### Work to do
Find each line in the items below that contains the string "settings" and copy those lines out. Case counts, so a line with different capitalization does not match.

### Exercise input

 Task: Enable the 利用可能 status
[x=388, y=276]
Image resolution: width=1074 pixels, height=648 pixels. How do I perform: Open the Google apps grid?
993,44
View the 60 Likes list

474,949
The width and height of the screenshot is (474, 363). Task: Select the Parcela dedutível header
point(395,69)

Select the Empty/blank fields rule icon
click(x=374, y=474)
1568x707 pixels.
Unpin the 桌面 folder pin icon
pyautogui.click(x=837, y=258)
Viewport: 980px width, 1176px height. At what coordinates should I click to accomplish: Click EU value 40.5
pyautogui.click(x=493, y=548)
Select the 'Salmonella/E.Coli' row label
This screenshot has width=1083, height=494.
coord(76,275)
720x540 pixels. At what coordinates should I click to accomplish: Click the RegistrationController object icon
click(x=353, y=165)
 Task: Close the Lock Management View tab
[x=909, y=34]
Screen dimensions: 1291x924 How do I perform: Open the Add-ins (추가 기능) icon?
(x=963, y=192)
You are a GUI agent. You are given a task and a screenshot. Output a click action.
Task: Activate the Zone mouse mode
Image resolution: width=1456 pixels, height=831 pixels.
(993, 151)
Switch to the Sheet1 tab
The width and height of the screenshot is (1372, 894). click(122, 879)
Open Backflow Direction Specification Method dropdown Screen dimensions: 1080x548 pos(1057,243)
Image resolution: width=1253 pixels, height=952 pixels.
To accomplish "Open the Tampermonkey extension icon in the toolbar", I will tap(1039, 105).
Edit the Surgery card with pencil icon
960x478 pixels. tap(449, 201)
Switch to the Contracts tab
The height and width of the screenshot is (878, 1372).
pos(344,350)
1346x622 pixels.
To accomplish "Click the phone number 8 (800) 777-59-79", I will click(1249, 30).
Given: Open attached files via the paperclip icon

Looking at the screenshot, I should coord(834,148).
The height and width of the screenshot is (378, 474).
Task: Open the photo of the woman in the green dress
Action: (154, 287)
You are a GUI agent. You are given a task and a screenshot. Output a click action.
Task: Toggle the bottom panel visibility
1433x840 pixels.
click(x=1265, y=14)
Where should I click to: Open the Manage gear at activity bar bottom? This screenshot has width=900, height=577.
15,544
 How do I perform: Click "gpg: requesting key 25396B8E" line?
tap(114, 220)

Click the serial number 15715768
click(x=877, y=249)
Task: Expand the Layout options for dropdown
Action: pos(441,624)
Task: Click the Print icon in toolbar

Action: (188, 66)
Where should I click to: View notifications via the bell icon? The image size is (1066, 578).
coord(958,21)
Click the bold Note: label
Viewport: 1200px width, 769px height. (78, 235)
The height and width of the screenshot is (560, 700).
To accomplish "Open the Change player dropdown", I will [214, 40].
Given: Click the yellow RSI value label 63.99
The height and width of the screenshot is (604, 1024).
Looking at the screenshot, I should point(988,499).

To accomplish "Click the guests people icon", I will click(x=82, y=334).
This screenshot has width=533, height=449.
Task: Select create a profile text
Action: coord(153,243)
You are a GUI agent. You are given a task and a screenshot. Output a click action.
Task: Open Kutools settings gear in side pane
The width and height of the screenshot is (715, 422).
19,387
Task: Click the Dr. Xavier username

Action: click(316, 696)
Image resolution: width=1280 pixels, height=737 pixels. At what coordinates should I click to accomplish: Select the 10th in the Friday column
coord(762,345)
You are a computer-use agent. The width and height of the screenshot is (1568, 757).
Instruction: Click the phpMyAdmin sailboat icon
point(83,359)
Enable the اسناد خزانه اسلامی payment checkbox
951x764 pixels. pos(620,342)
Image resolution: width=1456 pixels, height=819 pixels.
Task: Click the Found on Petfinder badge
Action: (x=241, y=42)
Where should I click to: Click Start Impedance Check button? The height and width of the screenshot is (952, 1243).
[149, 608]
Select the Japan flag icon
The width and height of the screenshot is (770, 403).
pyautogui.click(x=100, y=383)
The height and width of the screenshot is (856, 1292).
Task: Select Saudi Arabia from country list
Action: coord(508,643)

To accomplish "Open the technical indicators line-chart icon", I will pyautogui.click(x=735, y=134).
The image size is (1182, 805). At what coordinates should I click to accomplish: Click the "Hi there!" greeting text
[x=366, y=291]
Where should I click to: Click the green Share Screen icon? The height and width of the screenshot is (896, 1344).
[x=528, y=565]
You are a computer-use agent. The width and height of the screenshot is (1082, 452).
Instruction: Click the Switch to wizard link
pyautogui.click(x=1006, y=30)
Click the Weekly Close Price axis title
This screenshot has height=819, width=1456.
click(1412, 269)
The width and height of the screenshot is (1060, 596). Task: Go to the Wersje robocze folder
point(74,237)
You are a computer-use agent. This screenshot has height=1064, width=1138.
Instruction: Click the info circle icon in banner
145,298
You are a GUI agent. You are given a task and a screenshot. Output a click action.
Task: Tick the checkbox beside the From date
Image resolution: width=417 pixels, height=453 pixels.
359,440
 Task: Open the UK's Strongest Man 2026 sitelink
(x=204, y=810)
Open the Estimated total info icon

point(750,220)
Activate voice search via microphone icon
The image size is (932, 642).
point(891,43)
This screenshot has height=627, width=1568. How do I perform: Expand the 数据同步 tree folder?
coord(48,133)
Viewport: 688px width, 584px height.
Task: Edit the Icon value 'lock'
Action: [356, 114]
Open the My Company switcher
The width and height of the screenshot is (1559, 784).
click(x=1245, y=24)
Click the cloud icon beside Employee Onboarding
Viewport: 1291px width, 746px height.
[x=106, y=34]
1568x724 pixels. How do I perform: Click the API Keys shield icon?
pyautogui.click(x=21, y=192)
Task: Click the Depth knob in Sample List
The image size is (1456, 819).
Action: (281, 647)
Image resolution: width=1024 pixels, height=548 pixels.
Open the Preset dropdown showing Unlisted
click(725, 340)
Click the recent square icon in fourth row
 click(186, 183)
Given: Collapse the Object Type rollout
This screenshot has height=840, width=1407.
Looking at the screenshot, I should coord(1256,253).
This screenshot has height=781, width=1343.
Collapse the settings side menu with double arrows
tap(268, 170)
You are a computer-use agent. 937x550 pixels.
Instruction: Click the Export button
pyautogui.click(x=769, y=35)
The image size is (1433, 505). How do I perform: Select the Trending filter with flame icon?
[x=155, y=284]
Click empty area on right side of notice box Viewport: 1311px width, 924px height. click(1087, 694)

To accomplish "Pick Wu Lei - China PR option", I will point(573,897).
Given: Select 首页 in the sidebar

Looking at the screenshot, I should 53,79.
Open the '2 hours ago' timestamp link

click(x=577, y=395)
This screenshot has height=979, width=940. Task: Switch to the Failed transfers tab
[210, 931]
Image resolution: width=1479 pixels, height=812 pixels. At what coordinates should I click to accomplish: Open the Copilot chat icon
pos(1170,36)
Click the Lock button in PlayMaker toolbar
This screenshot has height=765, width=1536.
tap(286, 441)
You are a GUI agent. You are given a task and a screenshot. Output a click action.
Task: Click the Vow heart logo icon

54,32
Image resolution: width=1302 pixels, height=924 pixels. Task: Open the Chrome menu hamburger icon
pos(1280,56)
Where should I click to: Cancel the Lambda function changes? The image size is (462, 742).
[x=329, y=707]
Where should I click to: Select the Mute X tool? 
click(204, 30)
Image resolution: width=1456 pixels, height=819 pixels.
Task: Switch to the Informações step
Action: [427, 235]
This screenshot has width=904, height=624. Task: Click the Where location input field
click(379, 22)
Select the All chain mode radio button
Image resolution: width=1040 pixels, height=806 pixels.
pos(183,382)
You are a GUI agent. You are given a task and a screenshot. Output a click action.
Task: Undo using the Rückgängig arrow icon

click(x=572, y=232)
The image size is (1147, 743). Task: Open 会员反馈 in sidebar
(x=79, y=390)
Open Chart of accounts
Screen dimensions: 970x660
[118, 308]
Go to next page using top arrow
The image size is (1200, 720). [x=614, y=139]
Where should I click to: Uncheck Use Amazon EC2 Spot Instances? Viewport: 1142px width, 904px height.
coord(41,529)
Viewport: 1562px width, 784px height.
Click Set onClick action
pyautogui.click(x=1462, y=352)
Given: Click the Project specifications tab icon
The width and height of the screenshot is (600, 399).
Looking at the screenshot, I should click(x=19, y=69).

### Finished answer
Task: Open Kutools settings gear in side pane
Collapse the settings side menu with double arrows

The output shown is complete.